*** Given information

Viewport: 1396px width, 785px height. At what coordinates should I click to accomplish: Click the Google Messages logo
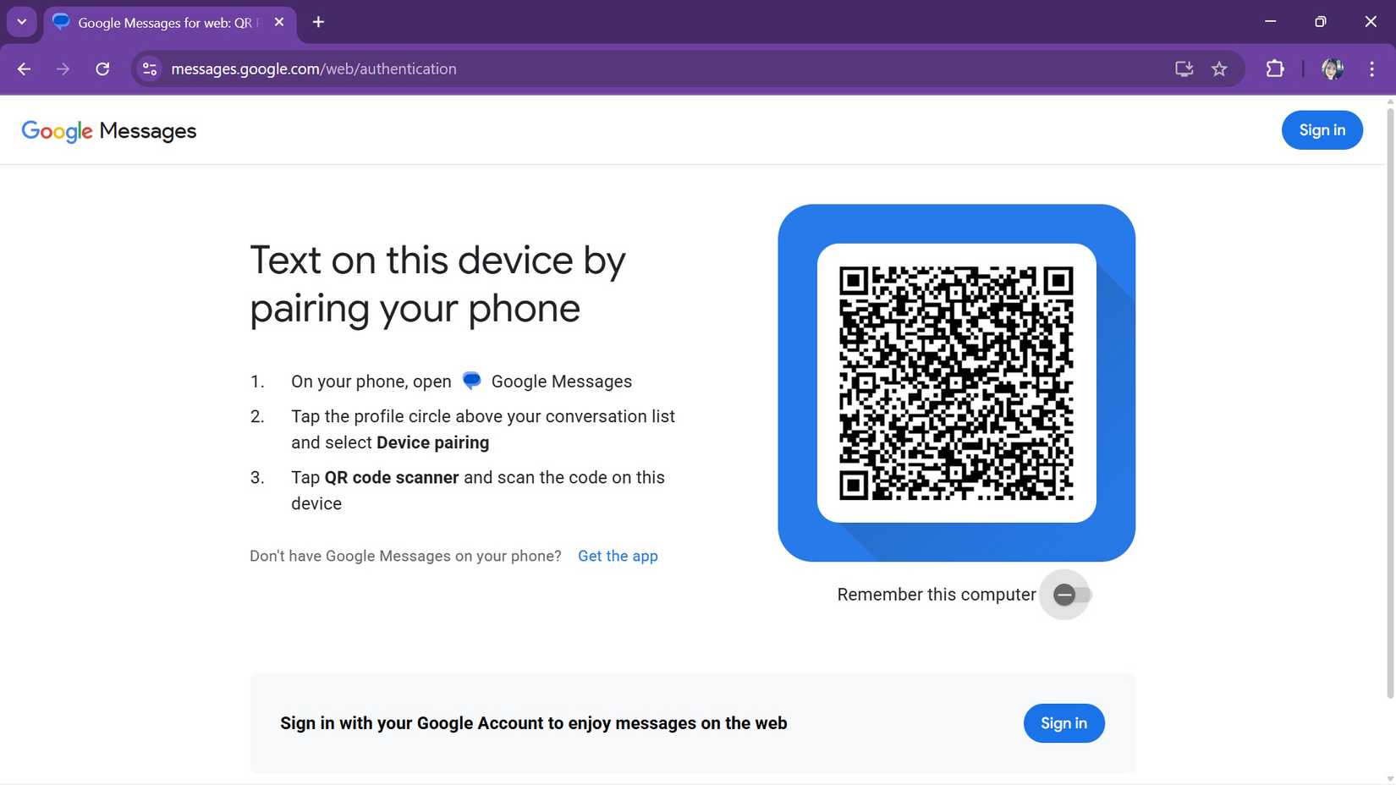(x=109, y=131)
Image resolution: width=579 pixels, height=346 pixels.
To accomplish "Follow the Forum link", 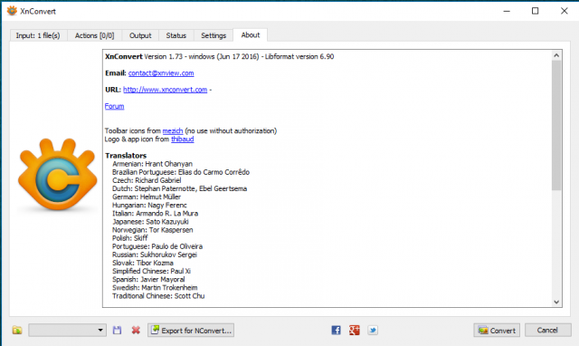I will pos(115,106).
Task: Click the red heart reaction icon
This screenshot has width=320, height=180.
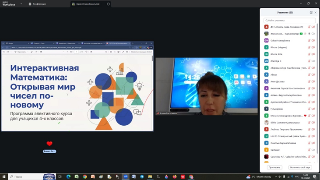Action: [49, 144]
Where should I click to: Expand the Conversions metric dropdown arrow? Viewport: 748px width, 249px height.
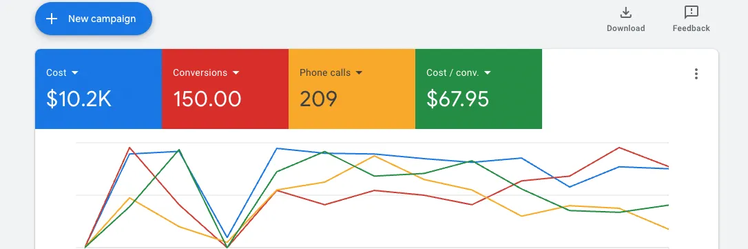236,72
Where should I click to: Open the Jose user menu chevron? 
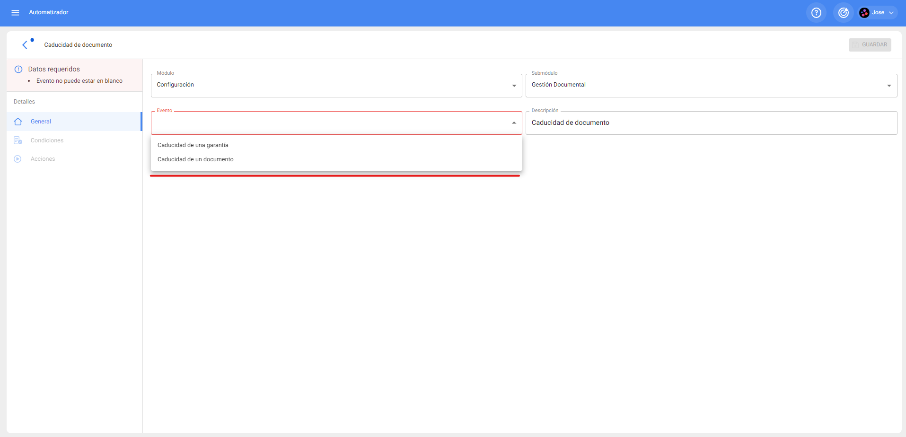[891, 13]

******
*** Given information

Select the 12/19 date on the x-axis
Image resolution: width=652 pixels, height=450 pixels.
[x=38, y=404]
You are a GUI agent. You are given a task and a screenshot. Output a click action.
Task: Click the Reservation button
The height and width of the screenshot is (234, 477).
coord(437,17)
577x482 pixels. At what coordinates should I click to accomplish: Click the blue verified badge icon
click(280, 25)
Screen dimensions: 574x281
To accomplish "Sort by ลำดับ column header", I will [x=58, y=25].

******

Your goal
From the entries above, give again exactly the lines running from the line with "You are a GUI" to the line with "Screen dimensions: 574x281"; include both of those lines.

Response to this task
You are a GUI agent. You are given a task and a screenshot. Output a click action.
Task: Click the Reservation button
The height and width of the screenshot is (234, 477).
coord(437,17)
577x482 pixels. At what coordinates should I click to accomplish: Click the blue verified badge icon
click(280, 25)
Screen dimensions: 574x281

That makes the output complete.